Dean Prevost, president of MTS Allstream, said that customers are continually migrating to IP-based services and will benefit from this new working relationship.

 

He added that the company is keeping the vast majority of its security portfolio, with much of the outgoing expertise based in app development, business intelligence and ERP services that were not core to its business.

 

Andy Woyzbun, a lead analyst with Info-Tech Research Group Ltd., said MTS Allstream had built its professional services division through a variety of acquisitions many years ago.

 

“They’re a viable consulting organization, and therefore, they would be attractive to either be spun off independently or merged into PwC,” he said.

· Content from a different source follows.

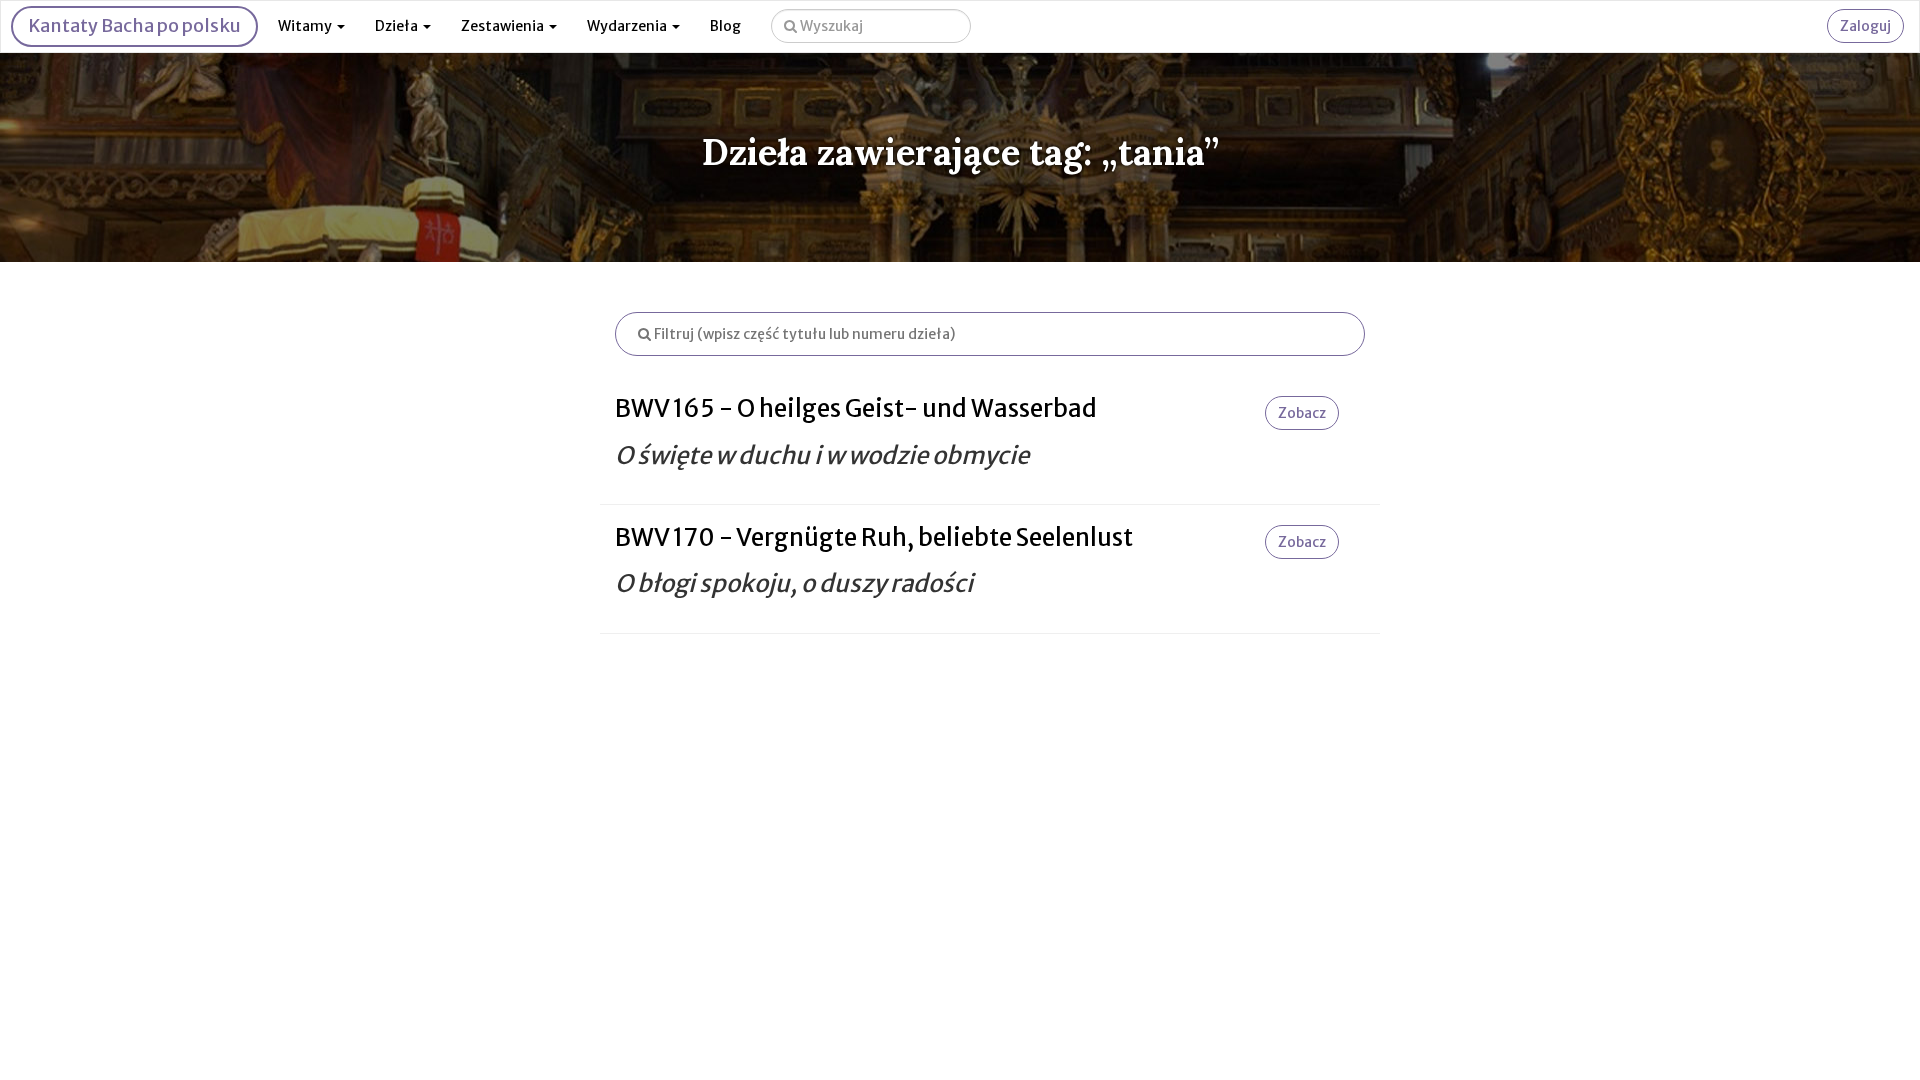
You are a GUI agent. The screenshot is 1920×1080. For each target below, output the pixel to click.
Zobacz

He added that the consulting division’s top expertise is in Oracle Corp.’s suite of financial apps.

 

The rationale from MTS Allstream makes perfect sense to Woyzbun, who said he was always a bit puzzled about the synergy between telecom services and some of the consulting work they were engaged in with the professional services division.

 

“Overall, it seems to be a win-win for both organizations,” he added, with MTS Allstream in particular being able to use their acquisition funds to focus on areas like connectivity and unified communications.

 

As for why the MTS Allstream had ever made investments in this field, Prevost said that the company and many of its competitors were expecting a more direct relationship between the telecom world and the IT world.

 

This didn’t come to pass, he admitted, as telecom companies primarily need expertise in areas such as unified communication as opposed to ERP and business intelligence.

 

“Still, we learned a ton and grew as an application services organization,” Prevost said, as well as in other areas such as project management and enterprise architecture.

 

Both MTS Allstream and PwC Canada expect a seamless transition over the next six months. The transaction will officially come into effect on Feb. 1.